"I probably watched too much TV when I was little, and I turned out ok." Direct quote from my husband. It's one of the many subjects we disagree on. According to this article, the research is actually behind my husband. Surprising for me, not so much for my husband, haaa!
Anyway, in all seriousness, I'm the parent who treats TV like a privilege. On a typical day, I allow my kids to watch one half hour show, usually the same one. (Sick days, including when I'm under the weather, I bend the rules.) It's probably because of the way I grew up. We didn't have cable until I was in high school. No joke. My parents saved TV for the news or to watch a movie at night. They taught me, and I'm teaching my girls, that there's generally something else to play with. I remember spending entire days outside with my sisters in our fort when I was growing up. We made our own fun. I also have fond memories of playing school in our basement, pretending I was a teacher and my sisters were my students!
My point is, that's how I grew up and I loved every minute of it. It forced us to be creative and get rid of all our energy, but as kids, we just knew it was fun.

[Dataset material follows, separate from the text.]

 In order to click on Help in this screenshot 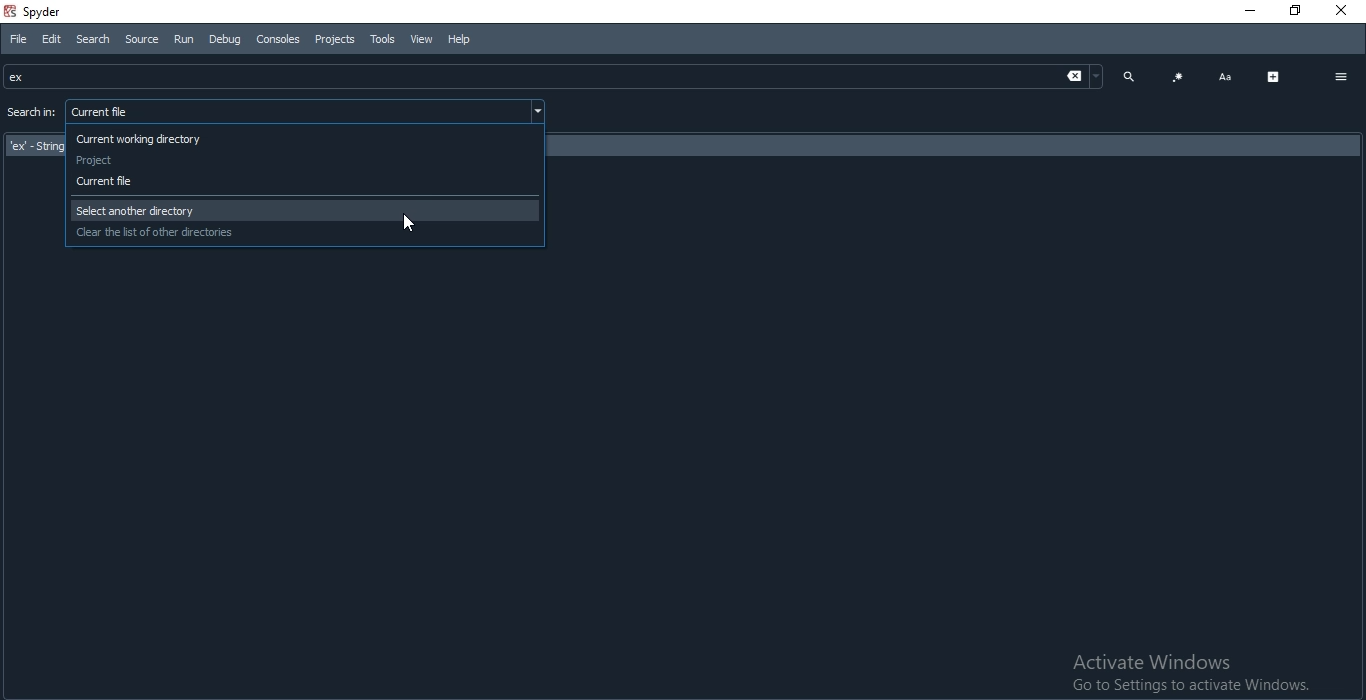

My husband did not spend his childhood, parked on a couch, glued to the TV, missing out on life. He was a great athlete, made lots of friends and has the memories to back it all up. That being said, he was allowed to watch more TV than I did. He's extremely smart and has a great work ethic, so, hmm, maybe I need to bend the rules on days when everyone is healthy. Like the research suggests, use it as a learning opportunity rather than time to do the laundry or send an email. (I know, easier said than done!)
Either way, maybe I won't feel so guilty moving forward when I throw on the TV now and then. The research shows, kids are actually learning from it!